Lundi matin, la Grèce s'est réveillée en plein chaos politique après un vote de colère dimanche qui a propulsé au parlement des partis hostiles aux mesures de rigueur et laminé ceux qui s'étaient engagés vis-à-vis des créanciers du pays à poursuivre la politique d'austérité.
Malgré l'impasse politique dans laquelle se trouve le pays sans majorité et sans gouvernement, les journaux continuent de consacrer beaucoup de place à l'élection française, plaçant tous leurs espoirs sur le président élu François Hollande pour qu'il desserre l'étau d'austérité qui étrangle la Grèce.
"Si la Grèce parvient à une entente nationale, elle gagne du temps jusqu'à ce que le nouveau président de la France assume ses fonctions", a écrit le quotidien To Vima. "Personne ne sait ce que François Hollande va faire.
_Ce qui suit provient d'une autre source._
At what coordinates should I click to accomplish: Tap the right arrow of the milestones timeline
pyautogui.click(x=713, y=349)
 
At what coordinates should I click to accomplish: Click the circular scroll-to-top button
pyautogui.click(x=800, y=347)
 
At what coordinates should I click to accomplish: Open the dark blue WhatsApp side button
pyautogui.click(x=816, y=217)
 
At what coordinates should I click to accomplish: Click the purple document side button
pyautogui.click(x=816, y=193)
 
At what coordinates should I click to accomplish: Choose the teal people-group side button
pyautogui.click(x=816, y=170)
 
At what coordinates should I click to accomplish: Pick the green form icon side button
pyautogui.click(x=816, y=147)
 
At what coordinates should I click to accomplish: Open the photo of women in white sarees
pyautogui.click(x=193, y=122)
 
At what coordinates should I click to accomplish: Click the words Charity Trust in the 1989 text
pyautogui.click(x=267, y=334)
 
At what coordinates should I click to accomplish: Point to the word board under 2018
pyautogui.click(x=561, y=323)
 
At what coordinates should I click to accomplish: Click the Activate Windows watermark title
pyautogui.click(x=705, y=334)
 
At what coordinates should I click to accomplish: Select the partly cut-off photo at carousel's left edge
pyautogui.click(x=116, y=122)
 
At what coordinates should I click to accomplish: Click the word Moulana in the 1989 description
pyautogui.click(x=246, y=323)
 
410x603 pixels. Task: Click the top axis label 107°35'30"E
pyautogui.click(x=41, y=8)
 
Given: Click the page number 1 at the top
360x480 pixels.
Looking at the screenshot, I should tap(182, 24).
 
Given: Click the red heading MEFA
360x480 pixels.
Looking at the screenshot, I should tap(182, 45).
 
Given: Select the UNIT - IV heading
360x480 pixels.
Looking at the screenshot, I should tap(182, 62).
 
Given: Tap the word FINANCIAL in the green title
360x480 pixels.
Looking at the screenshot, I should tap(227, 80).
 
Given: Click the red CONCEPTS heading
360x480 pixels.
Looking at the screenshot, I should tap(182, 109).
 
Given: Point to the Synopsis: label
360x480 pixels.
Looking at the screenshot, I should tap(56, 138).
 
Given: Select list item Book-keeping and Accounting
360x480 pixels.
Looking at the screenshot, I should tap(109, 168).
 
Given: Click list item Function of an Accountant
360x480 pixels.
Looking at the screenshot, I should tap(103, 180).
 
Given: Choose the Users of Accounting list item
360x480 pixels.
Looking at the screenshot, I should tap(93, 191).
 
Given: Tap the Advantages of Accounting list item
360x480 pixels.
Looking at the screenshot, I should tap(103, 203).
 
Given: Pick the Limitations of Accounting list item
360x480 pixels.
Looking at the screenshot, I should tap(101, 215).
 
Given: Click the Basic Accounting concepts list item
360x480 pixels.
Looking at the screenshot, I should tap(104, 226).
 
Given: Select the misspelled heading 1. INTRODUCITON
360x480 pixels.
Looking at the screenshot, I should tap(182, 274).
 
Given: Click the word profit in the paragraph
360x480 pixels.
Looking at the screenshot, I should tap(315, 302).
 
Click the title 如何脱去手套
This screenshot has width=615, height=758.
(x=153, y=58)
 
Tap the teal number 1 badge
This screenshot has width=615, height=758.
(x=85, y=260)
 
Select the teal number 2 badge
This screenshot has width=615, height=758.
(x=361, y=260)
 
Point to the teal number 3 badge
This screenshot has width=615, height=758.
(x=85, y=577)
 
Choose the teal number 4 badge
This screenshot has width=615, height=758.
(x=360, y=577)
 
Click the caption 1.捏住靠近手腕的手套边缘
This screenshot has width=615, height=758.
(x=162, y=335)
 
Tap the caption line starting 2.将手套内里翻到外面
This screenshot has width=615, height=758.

S'il soutient la Grèce à travers la logique de la croissance, il n'est pas exclu que la partie soit gagnée. Si Hollande décide de s'asseoir à la table des négociations, le problème grec pourrait bientôt devenir un problème européen" ajoutait-il.
L'ancien Premier ministre socialiste Georges Papandréou, qui a réussi à être réélu député dimanche dans son fief de Patras alors que nombre de ses anciens ministres ont perdu leur siège sur l'autel des baisses de pension et de salaires qu'ils avaient impulsées, a été l'un des premiers hommes politiques à saluer le "vent du changement" en Europe.
Le quotidien Ta Nea a repris pendant la campagne en énorme un titre volé à l'économiste Thomas Piketty: "François Hollande, Roosevelt de l'Europe", en soulignant le besoin d'un "New Deal" en Europe autour de mesures d'investissements publics pour relancer la croissance, tandis que le très libéral Kathimerini a estimé que le nouveau président français "redéfinirait l'axe franco-allemand".
Dans ce contexte, la tentative mercredi du leader de gauche radical Alexis Tsipras de rencontrer François Hollande avant même sa prise de fonctions pour lui demander de s'engager sur l'austérité afin de contrebalancer les pressions allemandes, consacre aux yeux des Grecs le rôle d'arbitre européen donné au nouveau président.
"Après les élections, François Hollande représente le grand espoir qu'on arrive à un changement de rapports de force et une révision de la politique européenne" résume pour l'AFP le politologue Georges Séfertzis. "Tsipras perçoit cette perspective de changement européen comme un appui très fort à sa propre perspective d'avoir un gouvernement en Grèce qui résistera au mémorandum" d'accord prévoyant des mesures de rigueur en échange de prêts internationaux.
Toute la Grèce pense la même chose, ajoute-t-il. "Car ce qui se passe en France est toujours très important pour la Grèce, où beaucoup sont persuadés que c'est grâce à (l'ex-président français) Valery Giscard d'Estaing que le pays est entré dans la Communauté économique européenne" (CEE). "Ils aimaient Sarkozy aussi, car il rappelait souvent son origine grecque de Salonique, mais c'était plutôt sentimental que politique", ajoute-t-il.